OGM has the advantage of detecting complex structural rearrangements. However, OGM alone is not sufficient for confirming the exact rearrangement position. As OGM compares motif-specific label patterns to the reference genome instead of sequencing base pairs, the genomic location of the variants is not accurate [10]. We previously observed location differences between OGM and chromosomal microarray.
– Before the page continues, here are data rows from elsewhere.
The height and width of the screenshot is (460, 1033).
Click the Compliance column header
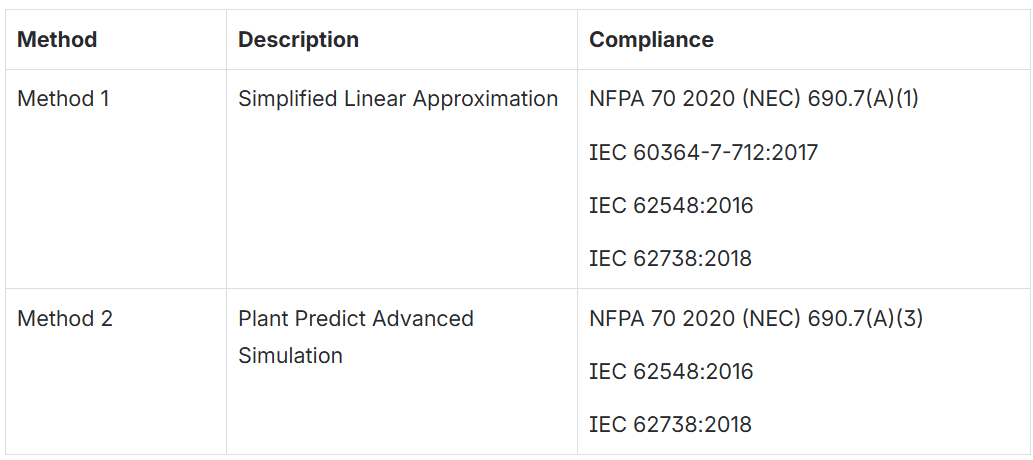click(651, 40)
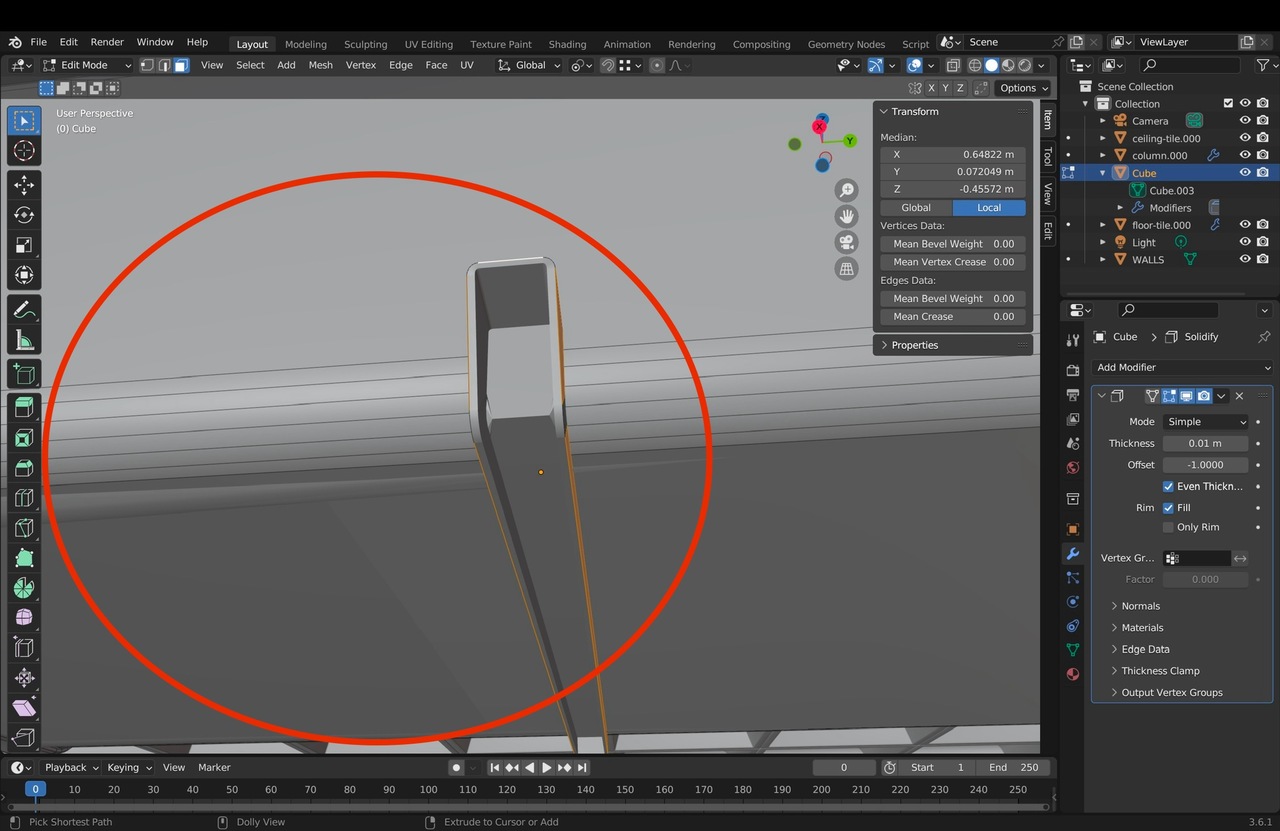This screenshot has height=831, width=1280.
Task: Switch to orthographic grid view icon
Action: pyautogui.click(x=847, y=269)
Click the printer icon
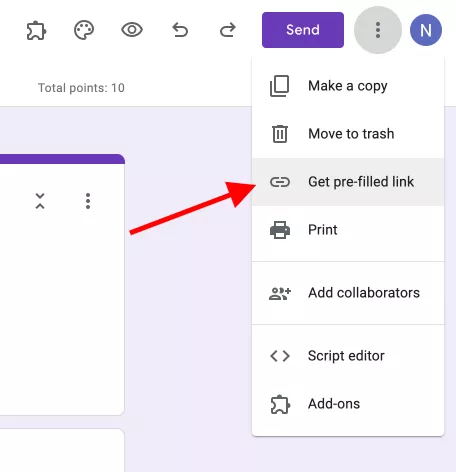The image size is (456, 472). (280, 230)
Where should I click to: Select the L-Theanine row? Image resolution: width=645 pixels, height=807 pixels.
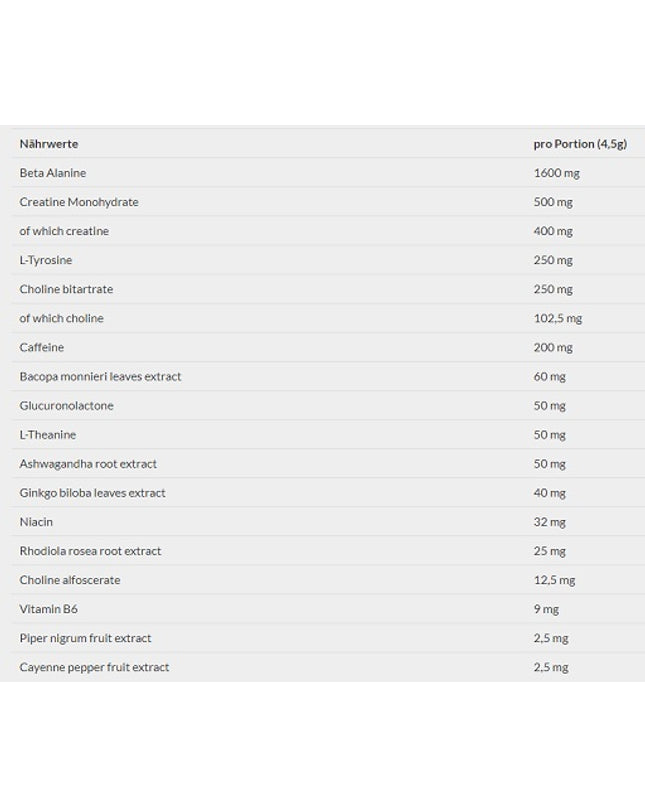[x=328, y=434]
Therefore, the exact rearrangement position detected by OGM needs to be confirmed by sanger sequencing or NGS yet.

Conclusion

In conclusion, OGM represents a promising tool identifying SVs disrupting PCa relevant genes with clinical and therapeutic significance. All consecutive biopsy samples passed quality checks except for one, and we successfully detected SVs in all tested samples. We suggest that OGM can complement short-read sequencing in cancer molecular assessment.